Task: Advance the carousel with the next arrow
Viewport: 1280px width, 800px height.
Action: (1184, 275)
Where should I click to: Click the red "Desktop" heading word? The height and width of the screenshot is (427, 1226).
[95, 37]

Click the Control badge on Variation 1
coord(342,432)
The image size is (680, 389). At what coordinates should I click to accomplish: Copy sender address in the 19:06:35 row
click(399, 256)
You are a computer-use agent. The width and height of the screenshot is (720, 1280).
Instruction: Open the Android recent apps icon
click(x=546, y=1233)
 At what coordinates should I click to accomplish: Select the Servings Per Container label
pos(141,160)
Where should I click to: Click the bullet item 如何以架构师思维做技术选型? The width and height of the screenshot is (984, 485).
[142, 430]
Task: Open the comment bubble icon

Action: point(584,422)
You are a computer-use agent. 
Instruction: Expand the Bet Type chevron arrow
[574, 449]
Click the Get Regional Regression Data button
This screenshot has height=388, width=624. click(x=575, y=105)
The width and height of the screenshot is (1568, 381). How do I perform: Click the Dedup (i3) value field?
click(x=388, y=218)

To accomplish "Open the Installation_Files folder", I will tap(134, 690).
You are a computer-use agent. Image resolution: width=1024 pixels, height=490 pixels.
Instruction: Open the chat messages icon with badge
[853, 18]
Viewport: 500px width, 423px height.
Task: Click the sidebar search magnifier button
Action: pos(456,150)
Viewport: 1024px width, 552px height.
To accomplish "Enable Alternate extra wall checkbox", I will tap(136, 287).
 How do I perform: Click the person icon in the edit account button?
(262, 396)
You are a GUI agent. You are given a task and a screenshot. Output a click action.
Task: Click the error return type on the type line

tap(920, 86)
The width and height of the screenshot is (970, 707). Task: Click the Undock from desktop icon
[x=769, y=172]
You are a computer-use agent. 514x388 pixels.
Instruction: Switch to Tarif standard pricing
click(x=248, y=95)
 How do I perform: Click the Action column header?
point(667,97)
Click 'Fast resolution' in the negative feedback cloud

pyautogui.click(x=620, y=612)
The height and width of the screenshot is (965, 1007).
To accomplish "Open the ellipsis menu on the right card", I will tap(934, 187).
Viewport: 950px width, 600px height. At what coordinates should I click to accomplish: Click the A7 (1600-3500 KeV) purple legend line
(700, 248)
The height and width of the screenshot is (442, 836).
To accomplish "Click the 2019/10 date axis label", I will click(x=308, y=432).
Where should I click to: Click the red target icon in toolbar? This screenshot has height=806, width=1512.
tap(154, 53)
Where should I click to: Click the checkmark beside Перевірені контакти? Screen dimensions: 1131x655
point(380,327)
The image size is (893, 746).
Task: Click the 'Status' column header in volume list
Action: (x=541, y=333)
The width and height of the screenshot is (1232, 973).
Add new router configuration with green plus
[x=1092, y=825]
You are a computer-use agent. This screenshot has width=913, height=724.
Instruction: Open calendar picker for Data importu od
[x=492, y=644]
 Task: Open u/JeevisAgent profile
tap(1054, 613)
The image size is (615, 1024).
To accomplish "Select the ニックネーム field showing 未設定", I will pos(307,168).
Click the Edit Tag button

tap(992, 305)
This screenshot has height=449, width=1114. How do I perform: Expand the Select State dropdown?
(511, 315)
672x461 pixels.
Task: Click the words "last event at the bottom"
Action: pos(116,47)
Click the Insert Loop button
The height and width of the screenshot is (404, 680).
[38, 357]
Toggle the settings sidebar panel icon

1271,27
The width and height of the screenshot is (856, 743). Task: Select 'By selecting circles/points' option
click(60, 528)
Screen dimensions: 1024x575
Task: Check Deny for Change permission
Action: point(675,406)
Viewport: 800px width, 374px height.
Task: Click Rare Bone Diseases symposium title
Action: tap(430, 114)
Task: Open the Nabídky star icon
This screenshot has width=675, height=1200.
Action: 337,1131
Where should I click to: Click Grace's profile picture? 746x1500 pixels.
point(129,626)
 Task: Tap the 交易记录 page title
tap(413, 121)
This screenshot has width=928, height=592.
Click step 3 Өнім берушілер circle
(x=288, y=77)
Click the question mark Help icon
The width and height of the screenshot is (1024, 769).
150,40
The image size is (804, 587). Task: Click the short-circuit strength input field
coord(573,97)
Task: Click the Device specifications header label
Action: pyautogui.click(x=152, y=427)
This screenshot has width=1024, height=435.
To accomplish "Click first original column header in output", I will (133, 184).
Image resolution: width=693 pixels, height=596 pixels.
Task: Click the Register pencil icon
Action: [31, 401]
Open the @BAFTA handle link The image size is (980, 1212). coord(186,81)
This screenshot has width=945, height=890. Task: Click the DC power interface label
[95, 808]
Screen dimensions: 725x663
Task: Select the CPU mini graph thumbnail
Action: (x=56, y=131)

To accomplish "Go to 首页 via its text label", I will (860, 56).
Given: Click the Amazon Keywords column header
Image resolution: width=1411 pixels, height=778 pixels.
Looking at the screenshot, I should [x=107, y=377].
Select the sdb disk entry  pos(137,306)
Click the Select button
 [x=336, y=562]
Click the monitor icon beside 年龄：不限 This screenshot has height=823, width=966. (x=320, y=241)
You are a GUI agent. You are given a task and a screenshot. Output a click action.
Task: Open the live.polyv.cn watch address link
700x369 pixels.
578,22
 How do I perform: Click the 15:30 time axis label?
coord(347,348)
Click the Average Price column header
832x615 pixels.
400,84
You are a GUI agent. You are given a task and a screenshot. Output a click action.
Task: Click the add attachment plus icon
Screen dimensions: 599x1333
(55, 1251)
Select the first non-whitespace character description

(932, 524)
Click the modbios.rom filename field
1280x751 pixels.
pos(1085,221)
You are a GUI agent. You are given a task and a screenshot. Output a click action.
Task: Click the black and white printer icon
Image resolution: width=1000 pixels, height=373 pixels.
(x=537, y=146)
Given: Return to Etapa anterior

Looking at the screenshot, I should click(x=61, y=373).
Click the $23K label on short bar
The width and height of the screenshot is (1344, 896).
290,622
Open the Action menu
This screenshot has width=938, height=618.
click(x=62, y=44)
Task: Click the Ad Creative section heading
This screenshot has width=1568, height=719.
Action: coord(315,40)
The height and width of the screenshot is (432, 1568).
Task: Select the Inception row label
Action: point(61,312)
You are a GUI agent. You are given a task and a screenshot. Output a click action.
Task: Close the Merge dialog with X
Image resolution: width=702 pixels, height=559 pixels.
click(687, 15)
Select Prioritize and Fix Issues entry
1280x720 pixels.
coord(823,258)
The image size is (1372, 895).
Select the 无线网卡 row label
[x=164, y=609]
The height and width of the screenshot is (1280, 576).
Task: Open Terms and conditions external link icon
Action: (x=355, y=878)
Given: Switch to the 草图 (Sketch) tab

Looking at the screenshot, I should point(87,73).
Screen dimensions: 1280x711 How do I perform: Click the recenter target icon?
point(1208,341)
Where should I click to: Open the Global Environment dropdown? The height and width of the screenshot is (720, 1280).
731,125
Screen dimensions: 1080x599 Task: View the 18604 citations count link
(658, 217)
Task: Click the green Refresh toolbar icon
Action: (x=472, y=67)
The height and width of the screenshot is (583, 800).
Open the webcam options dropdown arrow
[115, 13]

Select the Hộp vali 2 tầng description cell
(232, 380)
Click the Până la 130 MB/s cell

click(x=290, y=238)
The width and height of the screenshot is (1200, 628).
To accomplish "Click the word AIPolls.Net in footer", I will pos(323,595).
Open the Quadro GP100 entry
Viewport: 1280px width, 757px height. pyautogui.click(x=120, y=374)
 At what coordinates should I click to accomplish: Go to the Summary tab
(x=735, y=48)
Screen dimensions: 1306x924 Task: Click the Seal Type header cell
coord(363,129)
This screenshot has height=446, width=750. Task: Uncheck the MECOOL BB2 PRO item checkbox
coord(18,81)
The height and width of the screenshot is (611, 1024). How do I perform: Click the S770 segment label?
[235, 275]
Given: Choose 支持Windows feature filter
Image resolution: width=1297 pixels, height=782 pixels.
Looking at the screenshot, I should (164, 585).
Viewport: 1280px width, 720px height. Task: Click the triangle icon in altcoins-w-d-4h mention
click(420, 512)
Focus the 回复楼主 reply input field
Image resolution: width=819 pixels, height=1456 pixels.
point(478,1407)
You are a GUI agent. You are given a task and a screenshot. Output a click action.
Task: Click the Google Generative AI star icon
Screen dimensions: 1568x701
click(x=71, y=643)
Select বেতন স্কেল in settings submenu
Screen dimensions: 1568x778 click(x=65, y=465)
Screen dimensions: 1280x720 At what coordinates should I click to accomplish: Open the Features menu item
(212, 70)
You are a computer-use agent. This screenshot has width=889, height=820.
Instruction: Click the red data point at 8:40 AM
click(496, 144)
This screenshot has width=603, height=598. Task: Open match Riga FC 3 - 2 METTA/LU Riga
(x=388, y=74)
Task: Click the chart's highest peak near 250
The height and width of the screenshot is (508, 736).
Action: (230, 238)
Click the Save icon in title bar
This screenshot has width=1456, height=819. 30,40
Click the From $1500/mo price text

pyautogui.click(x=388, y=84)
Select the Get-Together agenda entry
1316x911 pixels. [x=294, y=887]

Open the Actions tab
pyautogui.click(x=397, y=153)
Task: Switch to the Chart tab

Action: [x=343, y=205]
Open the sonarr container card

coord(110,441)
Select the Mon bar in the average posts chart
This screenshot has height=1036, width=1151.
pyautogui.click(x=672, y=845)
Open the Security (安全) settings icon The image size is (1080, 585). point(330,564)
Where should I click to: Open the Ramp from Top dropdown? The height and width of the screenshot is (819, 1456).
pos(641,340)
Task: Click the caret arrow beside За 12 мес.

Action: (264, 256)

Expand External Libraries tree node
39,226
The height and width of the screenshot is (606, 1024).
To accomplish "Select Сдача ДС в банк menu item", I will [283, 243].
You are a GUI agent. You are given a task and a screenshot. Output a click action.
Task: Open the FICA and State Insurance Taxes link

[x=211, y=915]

____________________

**TASK BRIEF**
Pick out the lines above containing the word "star", then copy them.

**ANSWER BOX**
Task: Open the Nabídky star icon
Task: Click the Google Generative AI star icon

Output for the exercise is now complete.